Rijksmonumenten (beschermd) worden in principe niet binnen een gemeentelijk bestemmingsplan op de verbeelding getoond. Desondanks zijn deze objecten wel weergegeven, als Waarde- Archeologie 1. Dit omdat deze archeologische rijksmonumenten voor Emmen zeer belangrijke en in het oog springende objecten betreft, zoals grafheuvels en hunebedden. Bovendien heeft de gemeente een zone van 50m rondom het wettelijk beschermde gebied, bestempeld tot Waarde - Archeologie 2. Indien het principe van het niet tonen van beschermde terreinen wordt nageleefd, zou enkel de 50m zone (archeologische waarde) op de verbeelding getoond worden en niet het daar binnen gelegen wettelijk beschermde terrein.

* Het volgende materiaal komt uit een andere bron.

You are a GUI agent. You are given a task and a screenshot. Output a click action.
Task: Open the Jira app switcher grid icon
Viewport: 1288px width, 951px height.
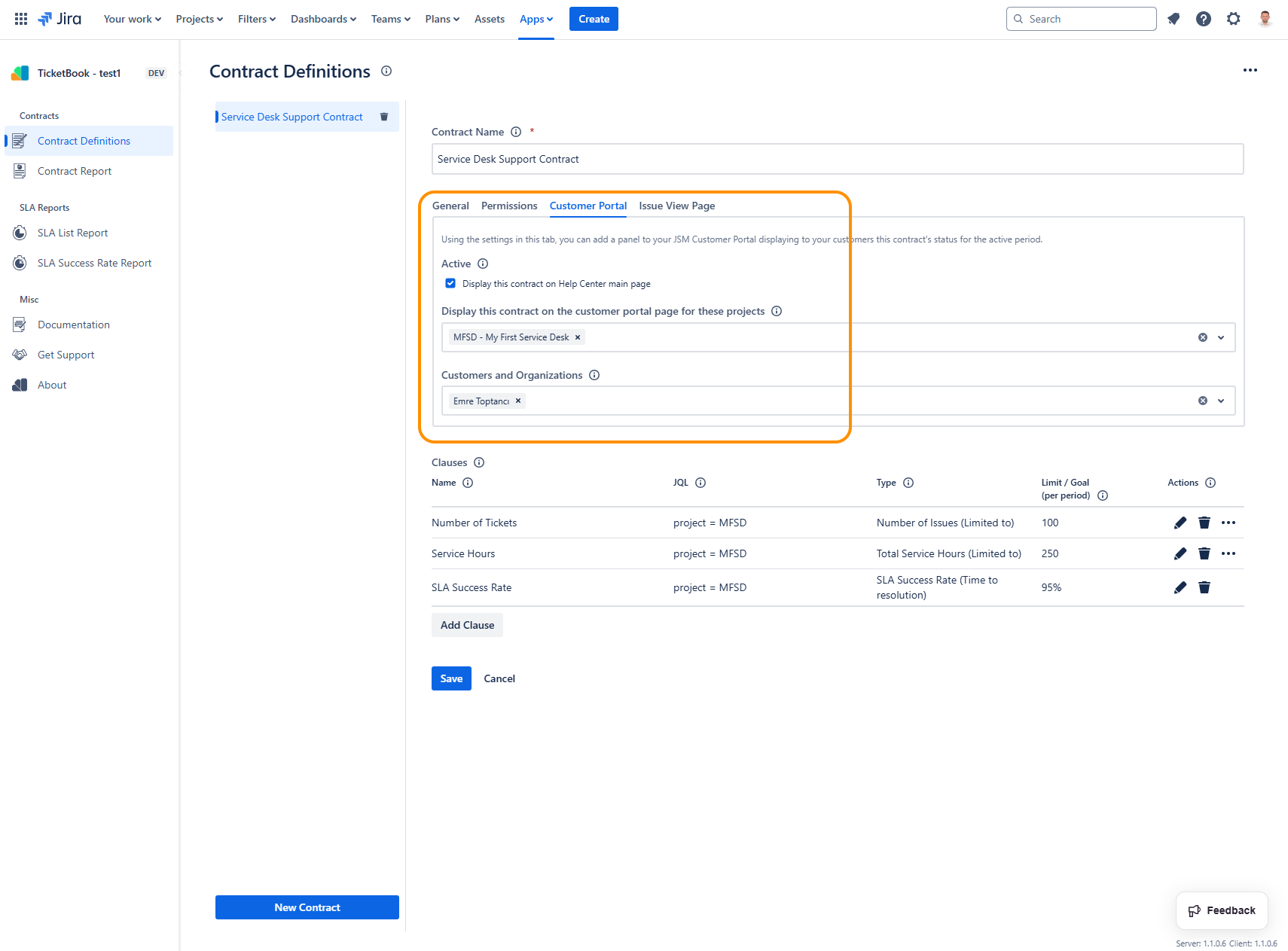point(21,19)

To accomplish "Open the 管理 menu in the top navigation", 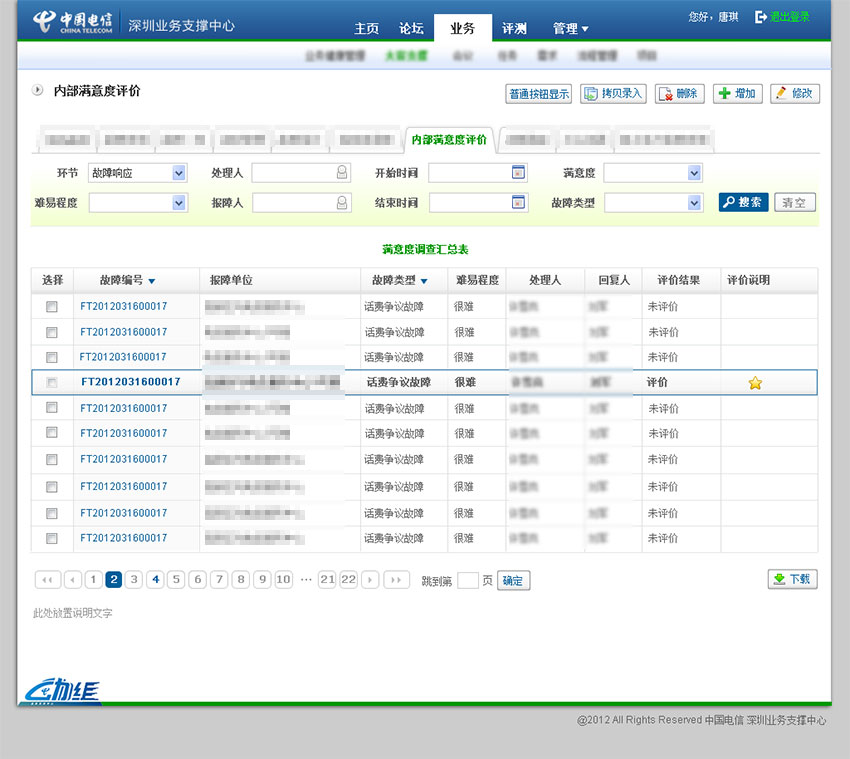I will [571, 28].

3.1.2 Archeologische waarden in het plangebied

Het plangebied Buitengebied, verbreding N34 is volgens de beleidskaart gelegen in een gebied met archeologische Waarde 1, Waarde 2 en Waarde 4. Figuur 3.1 is een uitsnede uit de beleidskaart.

afbeelding "i_NL.IMRO.0114.2016004-B701_0002.png"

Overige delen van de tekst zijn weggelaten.